- Born: November 10, 1880 Muro Lucano, Basilicata, Italy
- Died: May 10, 1969 (aged 88) New York City, New York, United States
- Occupation: Composer

= Gerardo Iasilli =

American composer

Gerardo Iasilli (November 10, 1880 - May 10, 1969) was an Italian-American saxophonist, conductor, and composer.

He was born in Muro Lucano, Italy, and immigrated to the United States in 1904. He first joined the Silvio Mancini Band, where he eventually became assistant conductor and arranger. He later joined the Giuseppe Creatore Orchestra. He then formed and led his own band Orchestrina Italiana Gerardo Iasilli.

He composed and arranged mostly brass and band music. He composed a number of marches, including the "American Army", "America", and "Blue Eagle" marches. He entered a composition into the 1932 Summer Olympics mixed music art competition.

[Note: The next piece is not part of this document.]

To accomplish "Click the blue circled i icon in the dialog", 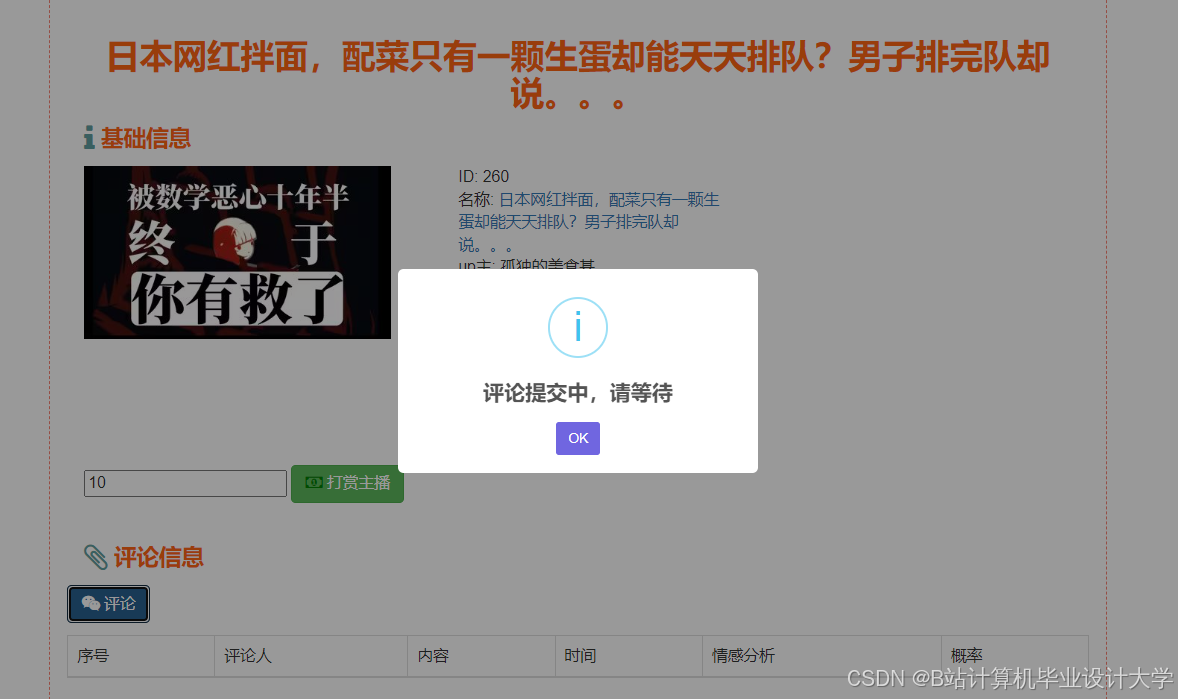I will (578, 327).
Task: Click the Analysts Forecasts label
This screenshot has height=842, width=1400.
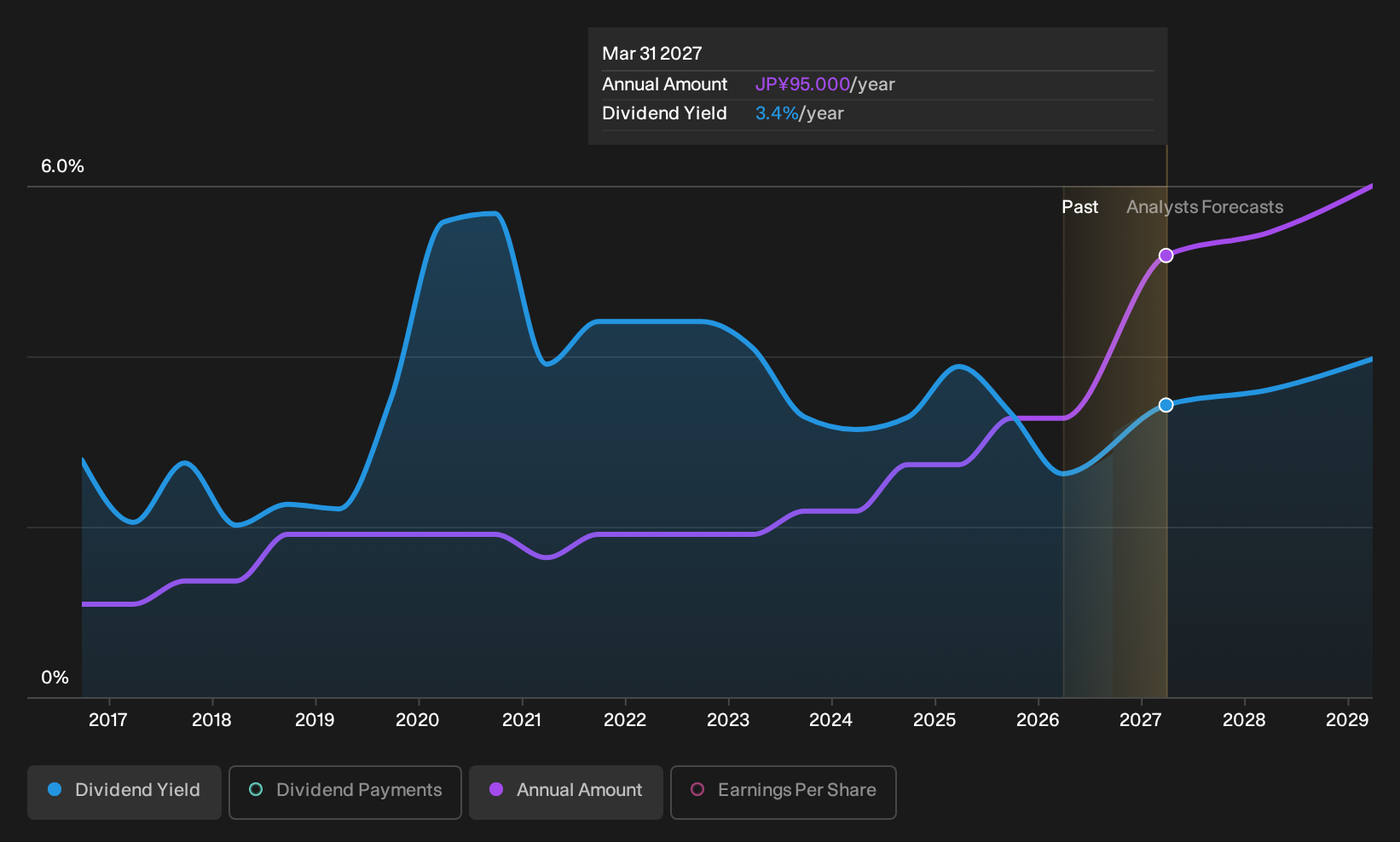Action: [x=1205, y=207]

He wrote many books of etudes and exercises for saxophone, and published many arrangements for band and for saxophone.

== Compositions ==

- American Army March
- America March
- Andrea Doria
- Blue Eagle March
- Generale Umberto Nobile
- Do re mi
- Amor perduto valzer (Lost Love Waltz)
- Passione
- La Bella Mazurka
- Dolce Ricordo
- The New Italy March
- Nicoletta
- Triplin Sax
- Marcia Zingaresca
- Marcia Palermitana
- Creatore's Band March
- Piccoli Bersaglieri (Little Italian Riflemen)
- Furore d'Una Banda (Furor of the Band)
- Liberta dei prigionieri Italiani

Many of these compositions were recorded on early Victor and Columbia phonographs, where he is credited variously as Iasilli, Issilli, and Jasilli.